Repeat the lines of the listing below word for word, starting with the line that contains "The width and" and continuing through the end of the listing. Leave the pictures out of your answer.

☆ ☆ ☆

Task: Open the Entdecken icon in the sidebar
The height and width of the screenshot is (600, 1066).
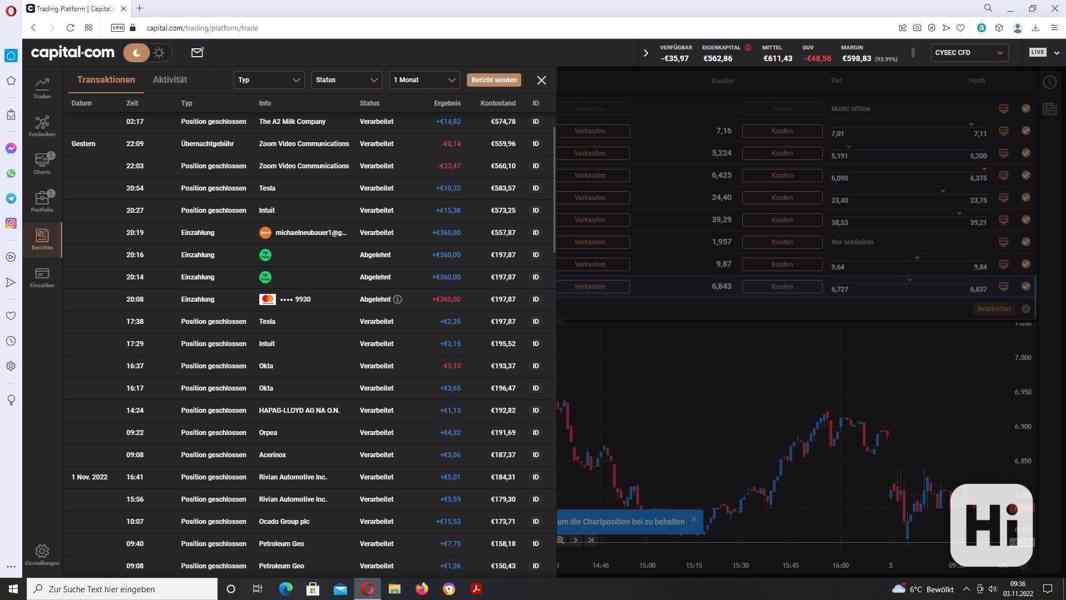Action: tap(42, 125)
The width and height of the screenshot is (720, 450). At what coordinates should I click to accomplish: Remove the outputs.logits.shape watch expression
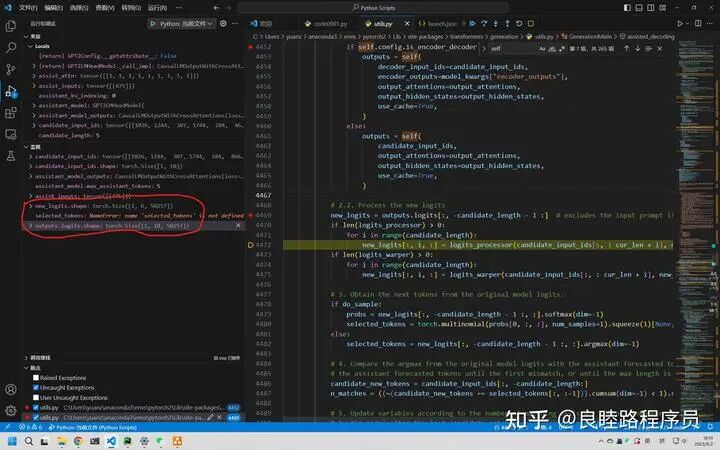(x=238, y=225)
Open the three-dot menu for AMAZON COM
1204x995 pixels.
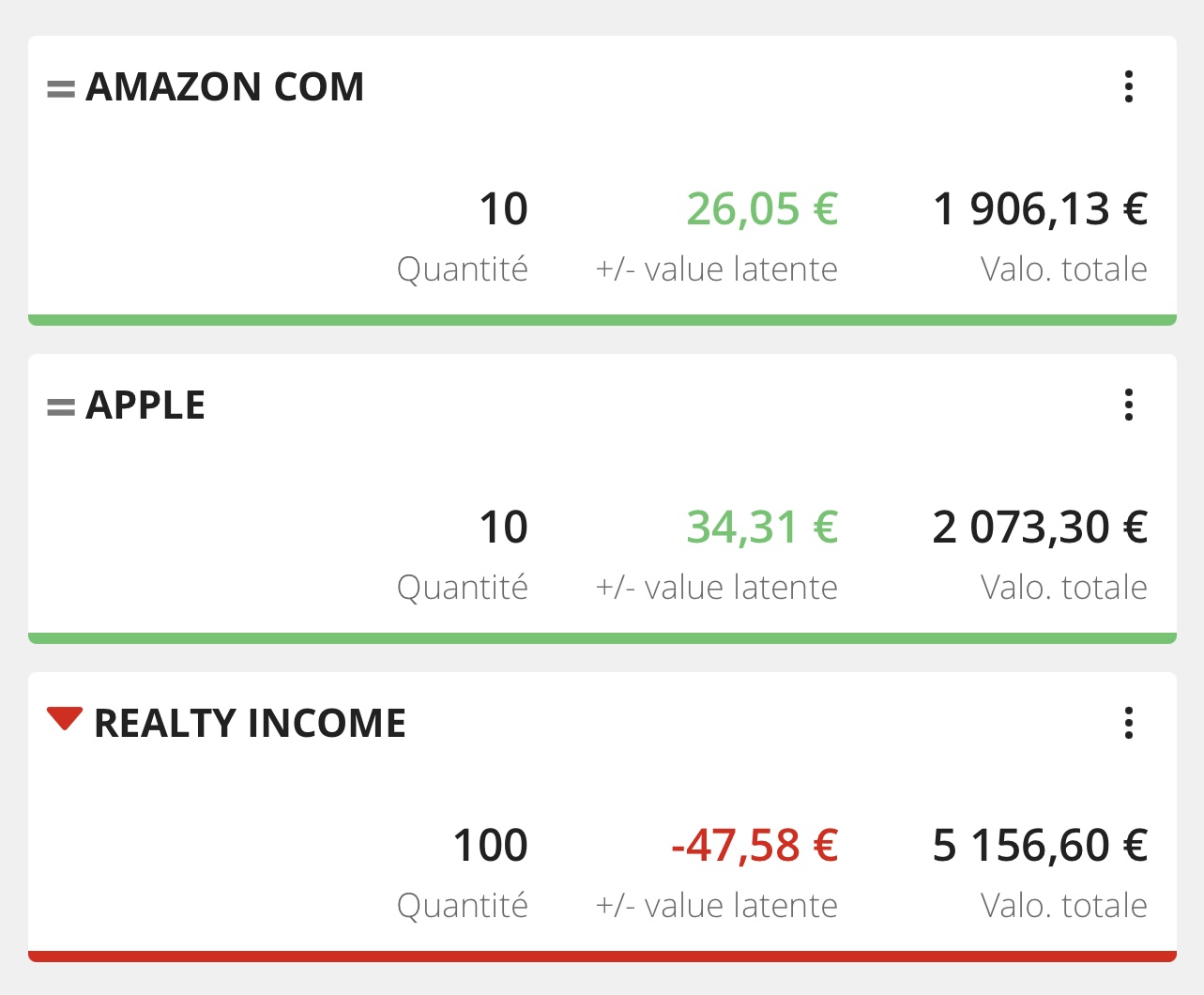click(1129, 86)
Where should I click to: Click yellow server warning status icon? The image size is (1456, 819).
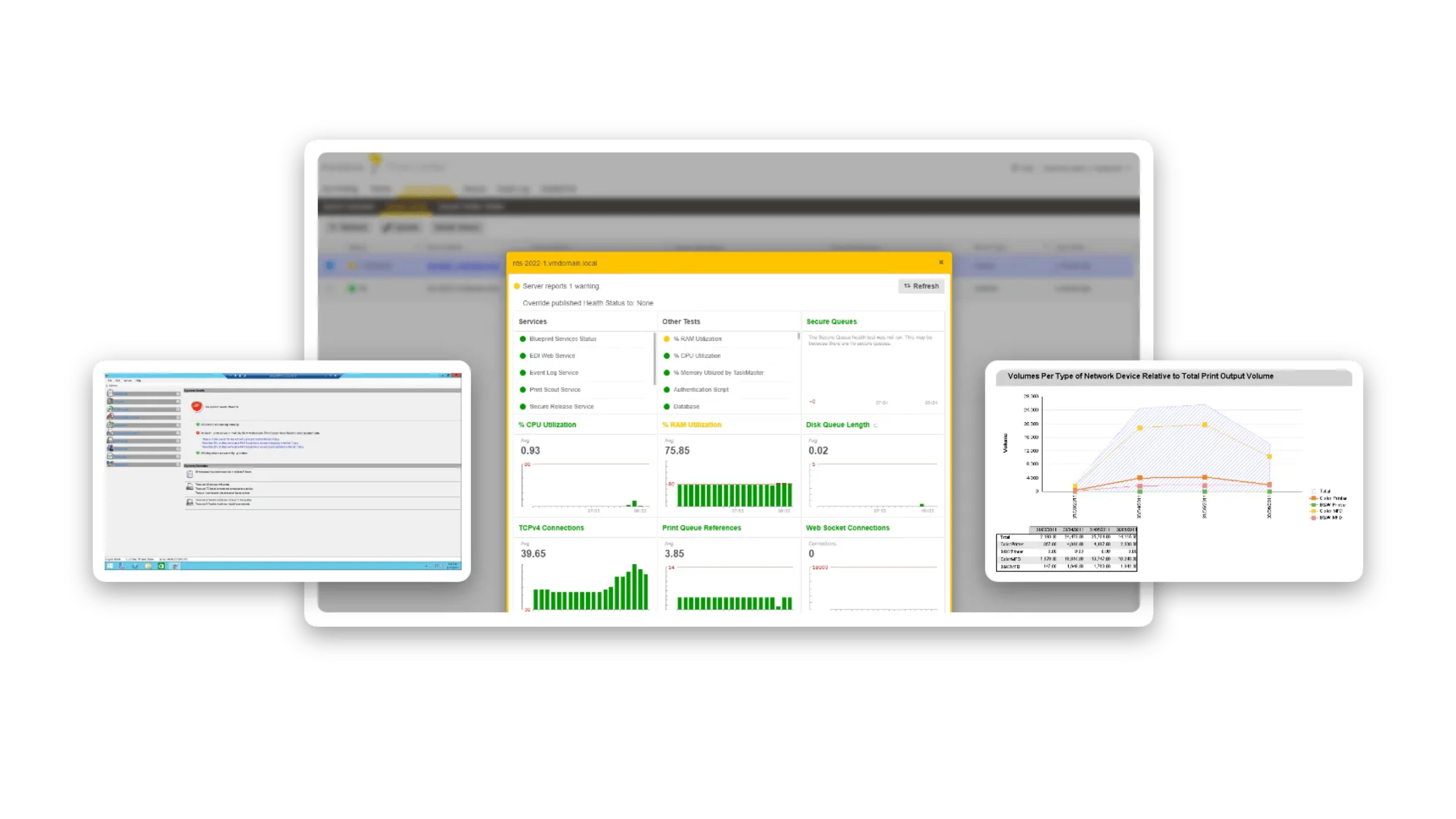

☆ ☆ ☆

CORRECT OUTPUT>
The width and height of the screenshot is (720, 450). At what coordinates should I click to accomplish: Remove the outputs.logits.shape watch expression
(x=238, y=225)
Open the three-dot menu for AMAZON COM
1204x995 pixels.
click(1129, 86)
Where should I click to: Click yellow server warning status icon? The image size is (1456, 819).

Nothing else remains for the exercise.